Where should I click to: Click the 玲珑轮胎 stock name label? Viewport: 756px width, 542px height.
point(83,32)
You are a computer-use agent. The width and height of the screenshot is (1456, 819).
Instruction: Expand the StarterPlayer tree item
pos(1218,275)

****************************************

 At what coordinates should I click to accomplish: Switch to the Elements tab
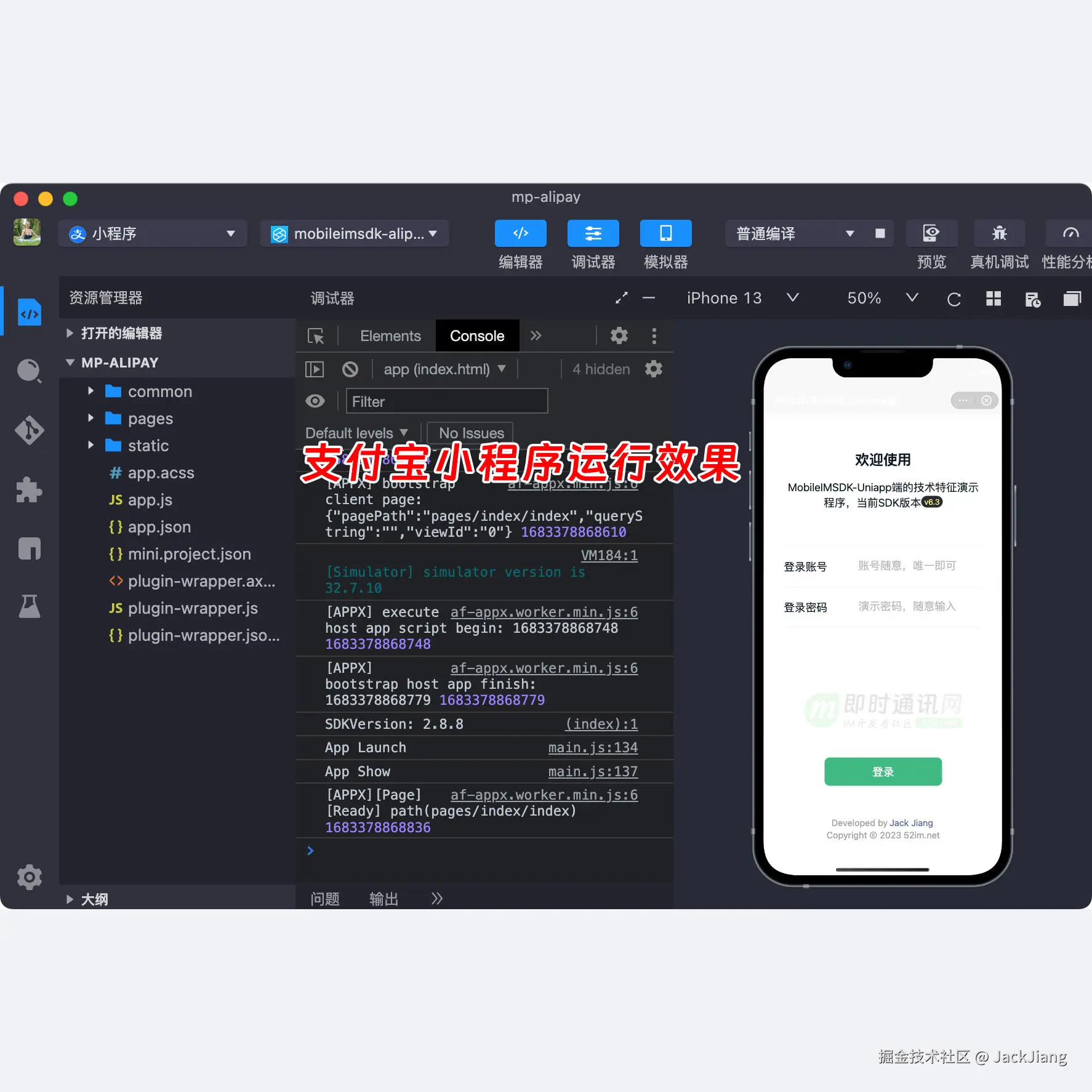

****************************************

Retype the lines from the one containing "You are a computer-use" through the one containing "pos(1218,275)", both included.

You are a computer-use agent. The width and height of the screenshot is (1456, 819).
Instruction: Expand the StarterPlayer tree item
pos(1218,275)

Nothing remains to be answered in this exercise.